TASK DETAILS ->
Reproduce verbatim the line where "This screenshot has height=868, width=1389." occurs, along with all following lines down to the last line of the data.

Stored data entries:
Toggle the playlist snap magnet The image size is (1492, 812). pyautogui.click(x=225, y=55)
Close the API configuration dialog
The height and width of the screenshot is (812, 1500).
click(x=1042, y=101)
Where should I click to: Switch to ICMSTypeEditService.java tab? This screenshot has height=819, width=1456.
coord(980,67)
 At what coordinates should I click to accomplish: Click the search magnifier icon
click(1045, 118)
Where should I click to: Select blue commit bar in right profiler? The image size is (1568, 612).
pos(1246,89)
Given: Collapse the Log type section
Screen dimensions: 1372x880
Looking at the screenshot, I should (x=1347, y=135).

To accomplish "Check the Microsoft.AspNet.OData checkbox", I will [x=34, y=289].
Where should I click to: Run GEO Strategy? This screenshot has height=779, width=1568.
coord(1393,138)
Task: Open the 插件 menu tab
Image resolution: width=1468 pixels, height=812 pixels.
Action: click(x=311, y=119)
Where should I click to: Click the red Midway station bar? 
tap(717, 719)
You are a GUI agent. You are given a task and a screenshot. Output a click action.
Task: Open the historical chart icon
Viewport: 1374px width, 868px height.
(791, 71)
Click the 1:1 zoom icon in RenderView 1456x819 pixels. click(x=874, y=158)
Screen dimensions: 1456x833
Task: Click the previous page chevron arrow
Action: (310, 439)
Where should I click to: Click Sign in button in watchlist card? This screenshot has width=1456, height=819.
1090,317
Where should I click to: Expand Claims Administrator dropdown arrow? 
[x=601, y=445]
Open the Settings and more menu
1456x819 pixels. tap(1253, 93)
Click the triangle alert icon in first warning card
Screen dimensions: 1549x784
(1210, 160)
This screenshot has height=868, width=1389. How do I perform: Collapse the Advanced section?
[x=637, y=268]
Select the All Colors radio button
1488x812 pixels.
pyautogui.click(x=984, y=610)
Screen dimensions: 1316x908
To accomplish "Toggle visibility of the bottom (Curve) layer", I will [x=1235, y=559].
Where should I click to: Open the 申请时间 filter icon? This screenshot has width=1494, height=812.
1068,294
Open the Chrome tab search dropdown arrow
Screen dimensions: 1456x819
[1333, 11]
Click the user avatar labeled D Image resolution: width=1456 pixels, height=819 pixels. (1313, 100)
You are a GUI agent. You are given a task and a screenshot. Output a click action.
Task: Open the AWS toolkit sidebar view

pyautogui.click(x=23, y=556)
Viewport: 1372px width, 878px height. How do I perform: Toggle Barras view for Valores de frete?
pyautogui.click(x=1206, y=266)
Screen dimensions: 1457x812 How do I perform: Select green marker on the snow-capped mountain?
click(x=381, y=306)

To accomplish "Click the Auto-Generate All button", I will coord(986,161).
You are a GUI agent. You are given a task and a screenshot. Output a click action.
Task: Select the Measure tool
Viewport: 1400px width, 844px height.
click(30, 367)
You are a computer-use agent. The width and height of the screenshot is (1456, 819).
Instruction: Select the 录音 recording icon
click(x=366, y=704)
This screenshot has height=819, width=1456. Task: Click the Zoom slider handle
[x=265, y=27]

WRITTEN RESPONSE ->
This screenshot has height=868, width=1389. How do I perform: Collapse the Advanced section?
[x=637, y=268]
Select the All Colors radio button
1488x812 pixels.
pyautogui.click(x=984, y=610)
Screen dimensions: 1316x908
To accomplish "Toggle visibility of the bottom (Curve) layer", I will [x=1235, y=559].
Where should I click to: Open the 申请时间 filter icon? This screenshot has width=1494, height=812.
1068,294
Open the Chrome tab search dropdown arrow
Screen dimensions: 1456x819
[1333, 11]
Click the user avatar labeled D Image resolution: width=1456 pixels, height=819 pixels. (1313, 100)
You are a GUI agent. You are given a task and a screenshot. Output a click action.
Task: Open the AWS toolkit sidebar view

pyautogui.click(x=23, y=556)
Viewport: 1372px width, 878px height. How do I perform: Toggle Barras view for Valores de frete?
pyautogui.click(x=1206, y=266)
Screen dimensions: 1457x812 How do I perform: Select green marker on the snow-capped mountain?
click(x=381, y=306)

To accomplish "Click the Auto-Generate All button", I will coord(986,161).
You are a GUI agent. You are given a task and a screenshot. Output a click action.
Task: Select the Measure tool
Viewport: 1400px width, 844px height.
click(30, 367)
You are a computer-use agent. The width and height of the screenshot is (1456, 819).
Instruction: Select the 录音 recording icon
click(x=366, y=704)
This screenshot has height=819, width=1456. Task: Click the Zoom slider handle
[x=265, y=27]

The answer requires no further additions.